# Poll: Best Pier Myrtle Beach Area



## arich_5 (Jul 1, 2011)

What would you say is the best pier for catching fish in the Myrtle Beach area? I'm talking whiting, spot, croaker, blues, flounder, drum, and trout. Not specialty fishing like Kings etc. I know it depends on the day time of year etc...but if all things were equal and you had one day to go and wanted to catch some quality fish, which would it be? Cherry Grove, Apache, 2nd Ave., MBSP, Springmaid, Surfside, or Garden City?


----------



## oden (Jan 23, 2012)

Garden City IMO


----------



## abass105 (Jun 13, 2006)

Springmaid.


----------



## scsharker18 (Oct 9, 2012)

I gota say it would be MBSP, thats the pier I have had the best luck at.


----------



## SmoothLures (Feb 13, 2008)

Springmaid, Apache, Garden City in that order. They're all good, Springmaid is tops for me as I stay at a hotel closest to it.


----------



## SPIZZ (Apr 21, 2013)

Garden City, Apache, then Springmaid in that order in my personal opinion.


----------



## fishinbob (May 27, 2011)

Apache. Its not as crowded, and its the only one I've been too haha.


----------



## Danman (Dec 13, 2007)




----------



## BubbaHoTep (May 26, 2008)

arich_5 said:


> What would you say is the best pier for catching fish in the Myrtle Beach area? I'm talking whiting, spot, croaker, blues, flounder, drum, and trout. Not specialty fishing like Kings etc. I know it depends on the day time of year etc...but if all things were equal and you had one day to go and wanted to catch some quality fish, which would it be? Cherry Grove, Apache, 2nd Ave., MBSP, Springmaid, Surfside, or Garden City?
☆ ☆ ☆ ☆ ☆
PROBLEMS:
1: Answer these questions from the pier poll thread:
(a) Which pier did abass105 name?
(b) What reason does SmoothLures give for ranking Springmaid first?
(c) Apart from it being the only pier visited, what advantage of Apache does fishinbob mention?
2: Copy word for word the part of the pier poll thread starting at "## scsharker18 (Oct" and ending at "closest to it.".
Rely solely on the pier poll thread above.

DATA SEGMENT:
☆ ☆ ☆ ☆ ☆
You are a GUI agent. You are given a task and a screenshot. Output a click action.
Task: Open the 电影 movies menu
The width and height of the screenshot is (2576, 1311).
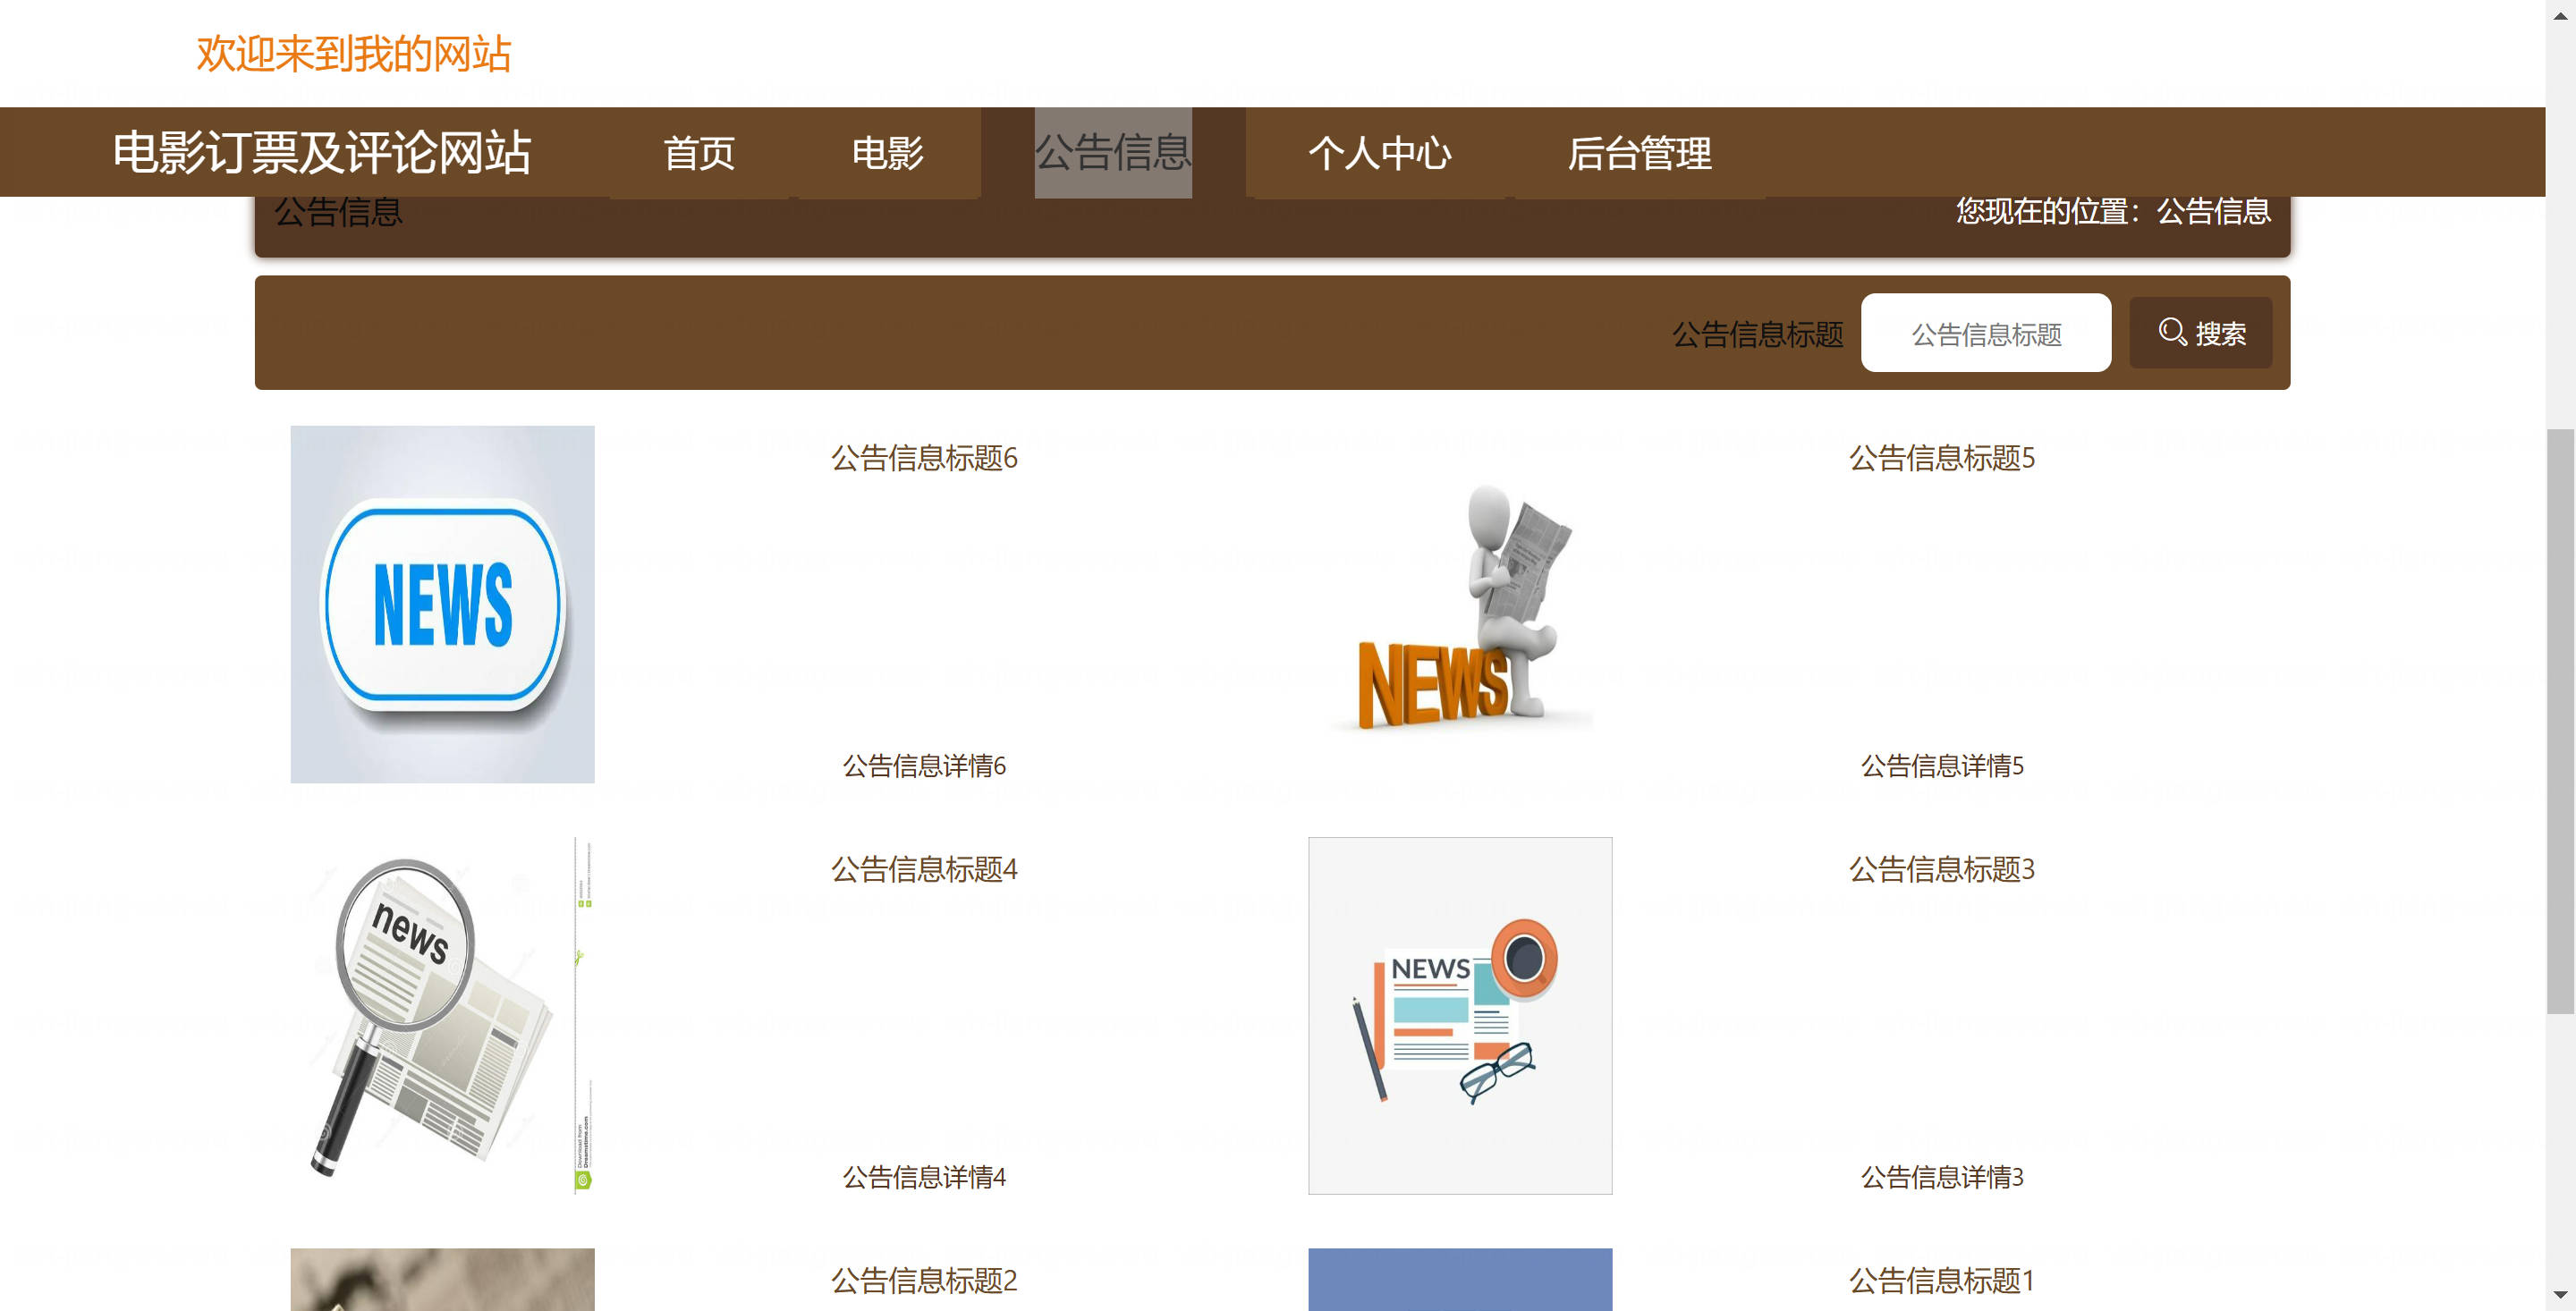click(887, 153)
☆ ☆ ☆ ☆ ☆
FULL ANSWERS:
1:
(a) Springmaid.
(b) SmoothLures stays at a hotel closest to it.
(c) It is not as crowded.

2:
## scsharker18 (Oct 9, 2012)

I gota say it would be MBSP, thats the pier I have had the best luck at.


----------



## SmoothLures (Feb 13, 2008)

Springmaid, Apache, Garden City in that order. They're all good, Springmaid is tops for me as I stay at a hotel closest to it.